Poèmes de Niels Frank extraits du numéro 84 de la revue "Le Nouveau recueil"

 

Ces poèmes sont traduits du danois par Monique Christiansen

 

Le recueil de Niels Frank "Une seule voie" est paru en 2005 à Copenhague aux éditions Samleren

 

 

 

 

 

 

Niels Frank

Une seule voie 

(extraits)

 

 

1

 

Sous le premier parapluie, un homme

un fonctionnaire d'après moi

l'un des fidèles entre les fidèles :

un titulaire de la prose.

 

Sous le deuxième parapluie, un deuxième homme.

Mais dire

      comme je le dis à présent

qu'il n'est jamais aussi heureux que sous la pluie à New York

c'est tout à fait idiot - pardon : tout à fait con.

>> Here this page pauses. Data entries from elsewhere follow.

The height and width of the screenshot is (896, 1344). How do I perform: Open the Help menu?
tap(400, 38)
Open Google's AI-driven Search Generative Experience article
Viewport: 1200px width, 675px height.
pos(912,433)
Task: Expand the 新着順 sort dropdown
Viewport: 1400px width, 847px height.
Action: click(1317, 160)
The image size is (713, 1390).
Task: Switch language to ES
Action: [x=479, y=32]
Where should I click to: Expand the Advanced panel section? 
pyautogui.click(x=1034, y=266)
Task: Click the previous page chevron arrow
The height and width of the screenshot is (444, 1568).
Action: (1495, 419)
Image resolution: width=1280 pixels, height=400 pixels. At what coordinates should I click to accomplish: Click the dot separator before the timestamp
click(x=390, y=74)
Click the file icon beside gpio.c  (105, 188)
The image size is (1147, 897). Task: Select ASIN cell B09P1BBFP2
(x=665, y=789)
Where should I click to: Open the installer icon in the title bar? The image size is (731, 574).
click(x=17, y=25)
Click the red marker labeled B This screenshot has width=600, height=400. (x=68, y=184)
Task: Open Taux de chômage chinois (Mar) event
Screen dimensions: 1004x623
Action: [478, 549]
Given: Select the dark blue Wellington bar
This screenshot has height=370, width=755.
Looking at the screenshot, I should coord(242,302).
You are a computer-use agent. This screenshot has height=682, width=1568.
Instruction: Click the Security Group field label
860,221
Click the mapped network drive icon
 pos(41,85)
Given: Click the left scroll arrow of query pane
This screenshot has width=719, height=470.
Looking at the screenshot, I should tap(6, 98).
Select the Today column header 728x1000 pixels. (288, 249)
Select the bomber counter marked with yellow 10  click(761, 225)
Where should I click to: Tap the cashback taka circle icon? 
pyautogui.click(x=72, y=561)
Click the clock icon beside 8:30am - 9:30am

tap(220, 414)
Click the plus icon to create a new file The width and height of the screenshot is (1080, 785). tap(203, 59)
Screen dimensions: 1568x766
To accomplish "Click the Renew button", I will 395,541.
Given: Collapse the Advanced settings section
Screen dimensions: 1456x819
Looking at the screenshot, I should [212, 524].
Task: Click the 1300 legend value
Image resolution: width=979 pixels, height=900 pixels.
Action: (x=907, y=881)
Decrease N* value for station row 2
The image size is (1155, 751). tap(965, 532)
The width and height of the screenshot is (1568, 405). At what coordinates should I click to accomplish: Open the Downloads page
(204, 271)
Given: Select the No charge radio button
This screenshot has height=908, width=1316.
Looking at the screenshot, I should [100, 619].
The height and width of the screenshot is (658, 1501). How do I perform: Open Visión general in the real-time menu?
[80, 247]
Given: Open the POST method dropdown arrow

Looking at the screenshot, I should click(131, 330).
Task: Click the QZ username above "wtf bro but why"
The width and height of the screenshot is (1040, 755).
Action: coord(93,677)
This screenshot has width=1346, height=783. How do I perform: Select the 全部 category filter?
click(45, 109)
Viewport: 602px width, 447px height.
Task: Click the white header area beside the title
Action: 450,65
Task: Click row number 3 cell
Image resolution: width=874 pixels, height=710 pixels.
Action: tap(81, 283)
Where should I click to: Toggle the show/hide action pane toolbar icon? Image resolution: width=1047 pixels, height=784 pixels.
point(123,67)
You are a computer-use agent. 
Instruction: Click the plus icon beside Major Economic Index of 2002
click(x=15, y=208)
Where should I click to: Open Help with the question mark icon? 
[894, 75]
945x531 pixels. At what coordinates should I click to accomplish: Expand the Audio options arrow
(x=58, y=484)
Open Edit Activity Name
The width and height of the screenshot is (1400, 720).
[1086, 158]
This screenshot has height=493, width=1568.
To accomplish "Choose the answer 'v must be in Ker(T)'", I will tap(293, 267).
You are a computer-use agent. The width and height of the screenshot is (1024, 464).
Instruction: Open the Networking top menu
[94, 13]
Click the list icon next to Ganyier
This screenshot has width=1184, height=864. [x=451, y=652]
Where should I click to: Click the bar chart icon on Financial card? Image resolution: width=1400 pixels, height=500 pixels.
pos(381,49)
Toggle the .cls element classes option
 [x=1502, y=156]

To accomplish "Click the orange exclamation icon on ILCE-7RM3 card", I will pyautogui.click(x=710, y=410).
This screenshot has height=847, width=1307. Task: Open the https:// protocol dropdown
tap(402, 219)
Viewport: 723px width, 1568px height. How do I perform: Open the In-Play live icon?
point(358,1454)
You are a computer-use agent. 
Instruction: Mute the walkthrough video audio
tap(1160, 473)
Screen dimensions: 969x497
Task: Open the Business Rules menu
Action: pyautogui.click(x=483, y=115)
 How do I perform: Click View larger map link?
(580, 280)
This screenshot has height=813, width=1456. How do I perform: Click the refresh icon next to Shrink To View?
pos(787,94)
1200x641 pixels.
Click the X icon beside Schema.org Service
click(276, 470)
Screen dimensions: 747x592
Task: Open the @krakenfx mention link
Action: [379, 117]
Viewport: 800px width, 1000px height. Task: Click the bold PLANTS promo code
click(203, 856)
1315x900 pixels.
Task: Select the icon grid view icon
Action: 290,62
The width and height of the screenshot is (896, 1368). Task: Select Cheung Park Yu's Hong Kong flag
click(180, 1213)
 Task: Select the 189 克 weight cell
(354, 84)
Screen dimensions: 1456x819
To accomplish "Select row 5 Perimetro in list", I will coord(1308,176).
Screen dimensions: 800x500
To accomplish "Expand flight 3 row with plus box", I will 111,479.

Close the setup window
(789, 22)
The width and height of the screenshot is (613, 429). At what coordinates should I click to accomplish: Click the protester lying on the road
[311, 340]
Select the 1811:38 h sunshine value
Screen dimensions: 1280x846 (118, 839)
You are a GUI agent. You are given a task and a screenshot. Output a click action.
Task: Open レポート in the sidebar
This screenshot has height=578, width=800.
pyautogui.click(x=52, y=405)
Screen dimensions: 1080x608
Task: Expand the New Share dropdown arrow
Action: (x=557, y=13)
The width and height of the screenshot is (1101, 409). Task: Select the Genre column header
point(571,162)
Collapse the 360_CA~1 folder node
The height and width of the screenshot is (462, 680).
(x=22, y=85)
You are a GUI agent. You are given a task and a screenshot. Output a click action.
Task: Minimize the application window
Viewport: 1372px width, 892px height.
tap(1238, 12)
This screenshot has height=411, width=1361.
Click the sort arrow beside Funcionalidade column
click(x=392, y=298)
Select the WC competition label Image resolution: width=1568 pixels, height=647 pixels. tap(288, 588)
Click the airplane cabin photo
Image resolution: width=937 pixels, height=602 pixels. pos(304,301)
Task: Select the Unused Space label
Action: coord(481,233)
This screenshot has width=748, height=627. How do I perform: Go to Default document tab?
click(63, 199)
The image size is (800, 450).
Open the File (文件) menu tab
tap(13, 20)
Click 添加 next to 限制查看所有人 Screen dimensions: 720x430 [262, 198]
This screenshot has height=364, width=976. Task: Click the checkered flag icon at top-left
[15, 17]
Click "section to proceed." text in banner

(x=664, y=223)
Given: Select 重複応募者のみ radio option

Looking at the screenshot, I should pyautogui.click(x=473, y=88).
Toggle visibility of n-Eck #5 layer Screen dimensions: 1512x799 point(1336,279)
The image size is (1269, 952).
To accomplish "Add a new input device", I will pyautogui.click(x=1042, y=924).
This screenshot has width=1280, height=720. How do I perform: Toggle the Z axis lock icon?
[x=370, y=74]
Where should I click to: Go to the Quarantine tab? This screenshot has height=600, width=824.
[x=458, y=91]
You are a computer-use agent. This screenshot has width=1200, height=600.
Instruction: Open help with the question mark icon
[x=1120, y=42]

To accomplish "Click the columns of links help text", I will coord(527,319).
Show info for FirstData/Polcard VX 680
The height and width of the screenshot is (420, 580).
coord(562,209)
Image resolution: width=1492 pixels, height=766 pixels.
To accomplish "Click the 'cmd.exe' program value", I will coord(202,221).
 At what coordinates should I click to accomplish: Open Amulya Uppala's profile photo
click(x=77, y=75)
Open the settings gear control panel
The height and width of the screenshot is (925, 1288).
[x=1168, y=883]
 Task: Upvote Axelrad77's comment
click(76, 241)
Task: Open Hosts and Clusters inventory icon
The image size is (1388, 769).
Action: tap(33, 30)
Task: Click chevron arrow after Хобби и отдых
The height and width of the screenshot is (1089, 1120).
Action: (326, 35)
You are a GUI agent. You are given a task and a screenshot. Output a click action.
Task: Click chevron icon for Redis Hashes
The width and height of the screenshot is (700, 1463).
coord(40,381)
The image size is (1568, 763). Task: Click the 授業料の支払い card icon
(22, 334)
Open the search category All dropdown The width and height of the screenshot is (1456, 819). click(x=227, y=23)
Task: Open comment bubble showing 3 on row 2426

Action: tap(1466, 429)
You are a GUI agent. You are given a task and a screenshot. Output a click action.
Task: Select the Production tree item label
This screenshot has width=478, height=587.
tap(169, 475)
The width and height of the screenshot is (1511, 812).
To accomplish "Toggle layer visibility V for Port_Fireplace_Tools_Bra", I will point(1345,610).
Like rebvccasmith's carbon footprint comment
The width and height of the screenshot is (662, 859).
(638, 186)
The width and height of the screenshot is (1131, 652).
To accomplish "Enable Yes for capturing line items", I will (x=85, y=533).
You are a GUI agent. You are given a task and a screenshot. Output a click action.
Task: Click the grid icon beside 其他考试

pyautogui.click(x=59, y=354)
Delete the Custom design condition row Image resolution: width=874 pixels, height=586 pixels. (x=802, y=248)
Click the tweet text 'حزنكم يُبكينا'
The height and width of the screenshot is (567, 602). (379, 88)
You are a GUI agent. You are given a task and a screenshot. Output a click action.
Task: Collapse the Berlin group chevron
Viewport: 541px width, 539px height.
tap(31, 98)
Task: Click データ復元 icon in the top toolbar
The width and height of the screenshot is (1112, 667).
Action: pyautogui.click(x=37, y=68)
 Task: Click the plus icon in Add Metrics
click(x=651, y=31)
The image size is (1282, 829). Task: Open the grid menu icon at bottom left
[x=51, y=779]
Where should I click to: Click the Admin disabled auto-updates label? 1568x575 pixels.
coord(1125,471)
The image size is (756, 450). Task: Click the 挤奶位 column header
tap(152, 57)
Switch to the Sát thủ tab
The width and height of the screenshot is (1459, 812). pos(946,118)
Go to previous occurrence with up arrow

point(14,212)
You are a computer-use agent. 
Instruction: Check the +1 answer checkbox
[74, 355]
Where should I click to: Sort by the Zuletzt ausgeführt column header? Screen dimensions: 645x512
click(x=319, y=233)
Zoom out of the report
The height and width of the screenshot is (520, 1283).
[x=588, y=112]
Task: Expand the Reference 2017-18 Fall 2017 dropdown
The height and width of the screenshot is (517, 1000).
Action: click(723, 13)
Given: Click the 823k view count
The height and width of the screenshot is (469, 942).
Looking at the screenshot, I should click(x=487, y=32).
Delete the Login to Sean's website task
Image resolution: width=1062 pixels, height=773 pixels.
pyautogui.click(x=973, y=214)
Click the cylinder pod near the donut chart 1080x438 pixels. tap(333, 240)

Comment pourrais-je savoir ce qu'il pense ?

Moi qui déteste quand il pleut à New York

      Je pense à quoi ?

Je pense qu'un peu de pluie à New York ce n'est peut-être pas si mal.

Voyez vous-même : les parapluies poussent allègrement quand il pleut.

 

Sous le troisième parapluie, un troisième homme

qui sous la pluie découvre le monde qui ruisselle pour la première fois

      je pense

un mégot nageant dans l'eau de pluie

      la lumière rouge d'un restaurant délayée sur le trottoir

Je pense : sous le parapluie, tout est un univers intime.

Personne n'y a accès

à moins d'y être déjà.

 

Dans un de ces univers intimes un vieux monsieur laisse

à penser que nul ne l'a jamais quitté

      nul n'a jamais rêvé de lui.

Mais je n'en sais rien n'est-ce pas !

Quelqu'un peut-être rêve tristement de lui

      quelqu'un peut-être l'a réellement quitté sous la pluie.

L'espace sous son parapluie est noir comme dans un encrier

      une mélancolie.

Oh si l'on pouvait éclairer l'intérieur de cette noirceur.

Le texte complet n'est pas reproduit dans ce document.